**What you need to do**
From the records below, output exactly the lines running from the line containing "Instruction: Sort by the Swap column header" through the line containing "Click the blue Democracy legend color marker", and no others.
=== Section Start ===
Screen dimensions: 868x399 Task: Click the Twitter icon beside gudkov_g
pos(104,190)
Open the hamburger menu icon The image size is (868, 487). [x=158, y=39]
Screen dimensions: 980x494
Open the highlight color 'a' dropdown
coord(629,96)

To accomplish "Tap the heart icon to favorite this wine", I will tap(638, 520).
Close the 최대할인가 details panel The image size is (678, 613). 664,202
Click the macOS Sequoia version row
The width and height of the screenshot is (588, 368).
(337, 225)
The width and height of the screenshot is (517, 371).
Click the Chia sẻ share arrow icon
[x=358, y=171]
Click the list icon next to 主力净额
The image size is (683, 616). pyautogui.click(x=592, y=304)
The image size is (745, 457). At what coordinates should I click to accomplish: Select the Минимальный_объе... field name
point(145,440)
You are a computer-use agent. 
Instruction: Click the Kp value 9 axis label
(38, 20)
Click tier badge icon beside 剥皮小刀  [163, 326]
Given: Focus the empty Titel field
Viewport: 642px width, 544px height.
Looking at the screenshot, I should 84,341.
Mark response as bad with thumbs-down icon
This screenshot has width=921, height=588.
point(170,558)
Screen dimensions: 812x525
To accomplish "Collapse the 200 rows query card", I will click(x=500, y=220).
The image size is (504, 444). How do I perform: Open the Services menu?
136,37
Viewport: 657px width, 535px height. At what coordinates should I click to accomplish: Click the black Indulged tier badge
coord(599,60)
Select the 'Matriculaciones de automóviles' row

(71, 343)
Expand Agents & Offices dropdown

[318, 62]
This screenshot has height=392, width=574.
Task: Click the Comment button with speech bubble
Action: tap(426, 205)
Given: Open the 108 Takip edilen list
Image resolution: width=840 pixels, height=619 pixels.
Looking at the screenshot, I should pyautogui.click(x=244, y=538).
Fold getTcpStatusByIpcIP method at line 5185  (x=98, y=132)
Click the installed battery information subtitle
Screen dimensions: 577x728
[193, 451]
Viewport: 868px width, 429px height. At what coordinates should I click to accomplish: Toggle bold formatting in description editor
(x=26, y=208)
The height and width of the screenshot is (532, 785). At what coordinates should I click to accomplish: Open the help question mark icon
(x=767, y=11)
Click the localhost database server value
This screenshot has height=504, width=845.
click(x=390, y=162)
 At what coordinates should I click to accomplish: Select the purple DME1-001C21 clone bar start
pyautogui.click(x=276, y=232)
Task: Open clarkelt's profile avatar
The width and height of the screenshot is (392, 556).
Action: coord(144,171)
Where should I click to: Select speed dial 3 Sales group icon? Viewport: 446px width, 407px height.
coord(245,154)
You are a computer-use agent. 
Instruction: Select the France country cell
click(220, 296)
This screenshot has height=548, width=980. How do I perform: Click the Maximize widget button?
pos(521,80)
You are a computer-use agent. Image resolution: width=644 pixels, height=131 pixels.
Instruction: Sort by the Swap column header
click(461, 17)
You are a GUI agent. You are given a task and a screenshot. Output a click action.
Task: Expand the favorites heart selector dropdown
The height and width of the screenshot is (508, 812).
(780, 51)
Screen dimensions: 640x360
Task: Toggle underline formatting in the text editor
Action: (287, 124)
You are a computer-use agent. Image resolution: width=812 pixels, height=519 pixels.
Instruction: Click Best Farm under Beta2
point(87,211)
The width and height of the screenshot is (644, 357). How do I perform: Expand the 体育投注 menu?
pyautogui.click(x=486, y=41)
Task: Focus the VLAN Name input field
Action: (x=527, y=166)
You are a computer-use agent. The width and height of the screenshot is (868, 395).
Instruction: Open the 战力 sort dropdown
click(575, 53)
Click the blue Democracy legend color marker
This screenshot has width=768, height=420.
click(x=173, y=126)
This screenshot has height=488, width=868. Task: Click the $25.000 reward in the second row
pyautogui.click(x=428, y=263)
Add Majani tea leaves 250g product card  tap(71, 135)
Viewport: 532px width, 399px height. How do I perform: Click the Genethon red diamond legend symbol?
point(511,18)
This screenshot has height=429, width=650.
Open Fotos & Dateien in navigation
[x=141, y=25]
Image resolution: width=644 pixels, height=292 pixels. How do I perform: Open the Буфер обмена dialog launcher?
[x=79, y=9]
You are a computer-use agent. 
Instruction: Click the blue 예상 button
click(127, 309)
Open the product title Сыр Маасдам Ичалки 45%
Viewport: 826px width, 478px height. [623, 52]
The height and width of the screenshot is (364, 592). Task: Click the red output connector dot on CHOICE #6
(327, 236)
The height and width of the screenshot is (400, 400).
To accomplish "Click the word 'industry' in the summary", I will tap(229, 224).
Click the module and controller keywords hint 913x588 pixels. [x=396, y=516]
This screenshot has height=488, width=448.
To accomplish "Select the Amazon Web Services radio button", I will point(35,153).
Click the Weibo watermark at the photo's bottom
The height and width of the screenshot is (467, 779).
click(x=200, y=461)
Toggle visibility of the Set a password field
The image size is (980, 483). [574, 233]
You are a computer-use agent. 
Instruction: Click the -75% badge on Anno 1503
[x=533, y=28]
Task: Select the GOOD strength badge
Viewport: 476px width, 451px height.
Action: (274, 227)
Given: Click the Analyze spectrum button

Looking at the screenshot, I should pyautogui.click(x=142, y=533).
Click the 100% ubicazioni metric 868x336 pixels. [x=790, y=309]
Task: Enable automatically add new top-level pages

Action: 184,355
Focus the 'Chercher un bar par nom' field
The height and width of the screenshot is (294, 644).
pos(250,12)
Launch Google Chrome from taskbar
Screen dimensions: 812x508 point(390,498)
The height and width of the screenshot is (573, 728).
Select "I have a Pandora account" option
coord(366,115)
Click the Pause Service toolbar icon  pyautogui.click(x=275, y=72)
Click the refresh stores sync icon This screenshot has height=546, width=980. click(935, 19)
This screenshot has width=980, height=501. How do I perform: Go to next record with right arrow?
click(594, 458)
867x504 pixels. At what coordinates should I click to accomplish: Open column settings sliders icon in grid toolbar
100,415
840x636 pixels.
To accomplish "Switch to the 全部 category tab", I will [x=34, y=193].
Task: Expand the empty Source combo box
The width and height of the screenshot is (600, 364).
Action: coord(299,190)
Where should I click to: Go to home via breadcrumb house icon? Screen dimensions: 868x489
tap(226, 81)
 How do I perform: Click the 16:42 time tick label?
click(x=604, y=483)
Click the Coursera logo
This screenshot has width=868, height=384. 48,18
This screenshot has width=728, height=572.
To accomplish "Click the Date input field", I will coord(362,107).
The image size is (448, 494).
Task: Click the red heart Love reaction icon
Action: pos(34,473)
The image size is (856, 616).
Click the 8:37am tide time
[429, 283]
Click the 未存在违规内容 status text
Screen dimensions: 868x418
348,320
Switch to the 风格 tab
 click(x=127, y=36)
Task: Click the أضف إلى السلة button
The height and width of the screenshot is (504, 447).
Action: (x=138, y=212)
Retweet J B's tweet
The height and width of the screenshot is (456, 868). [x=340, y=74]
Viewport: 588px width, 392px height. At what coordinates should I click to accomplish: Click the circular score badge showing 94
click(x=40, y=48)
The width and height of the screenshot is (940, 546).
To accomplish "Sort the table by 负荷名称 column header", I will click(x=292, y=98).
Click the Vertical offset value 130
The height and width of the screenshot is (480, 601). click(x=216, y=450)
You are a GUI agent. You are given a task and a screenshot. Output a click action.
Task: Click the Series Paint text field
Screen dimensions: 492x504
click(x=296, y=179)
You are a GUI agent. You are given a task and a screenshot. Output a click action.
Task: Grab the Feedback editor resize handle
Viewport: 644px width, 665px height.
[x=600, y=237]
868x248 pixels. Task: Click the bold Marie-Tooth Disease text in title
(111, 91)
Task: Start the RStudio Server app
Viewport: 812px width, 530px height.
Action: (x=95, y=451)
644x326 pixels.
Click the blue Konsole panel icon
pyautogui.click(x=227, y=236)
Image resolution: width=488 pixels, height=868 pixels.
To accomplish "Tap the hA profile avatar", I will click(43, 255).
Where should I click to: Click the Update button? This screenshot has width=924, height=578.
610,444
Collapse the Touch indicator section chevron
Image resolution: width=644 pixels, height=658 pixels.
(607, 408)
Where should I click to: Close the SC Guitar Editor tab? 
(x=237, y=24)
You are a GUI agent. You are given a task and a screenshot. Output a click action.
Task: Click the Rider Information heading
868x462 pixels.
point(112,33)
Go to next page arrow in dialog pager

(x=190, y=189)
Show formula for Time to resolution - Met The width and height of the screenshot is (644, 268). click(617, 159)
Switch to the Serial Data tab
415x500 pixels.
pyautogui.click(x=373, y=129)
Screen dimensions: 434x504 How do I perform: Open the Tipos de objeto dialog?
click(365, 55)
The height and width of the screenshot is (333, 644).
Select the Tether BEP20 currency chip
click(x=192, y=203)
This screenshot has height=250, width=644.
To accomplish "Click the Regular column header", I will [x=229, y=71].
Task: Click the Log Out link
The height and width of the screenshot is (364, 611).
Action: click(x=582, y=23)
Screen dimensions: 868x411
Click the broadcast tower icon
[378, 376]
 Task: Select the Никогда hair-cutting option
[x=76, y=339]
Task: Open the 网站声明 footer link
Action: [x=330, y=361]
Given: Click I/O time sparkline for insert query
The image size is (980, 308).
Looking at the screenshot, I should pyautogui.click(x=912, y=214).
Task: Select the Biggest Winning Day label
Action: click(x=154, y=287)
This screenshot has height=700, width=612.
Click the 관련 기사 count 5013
=== Section End ===
**Answer area**
Instruction: Sort by the Swap column header
click(461, 17)
You are a GUI agent. You are given a task and a screenshot. Output a click action.
Task: Expand the favorites heart selector dropdown
The height and width of the screenshot is (508, 812).
(780, 51)
Screen dimensions: 640x360
Task: Toggle underline formatting in the text editor
Action: (287, 124)
You are a computer-use agent. Image resolution: width=812 pixels, height=519 pixels.
Instruction: Click Best Farm under Beta2
point(87,211)
The width and height of the screenshot is (644, 357). How do I perform: Expand the 体育投注 menu?
pyautogui.click(x=486, y=41)
Task: Focus the VLAN Name input field
Action: (x=527, y=166)
You are a computer-use agent. The width and height of the screenshot is (868, 395).
Instruction: Open the 战力 sort dropdown
click(575, 53)
Click the blue Democracy legend color marker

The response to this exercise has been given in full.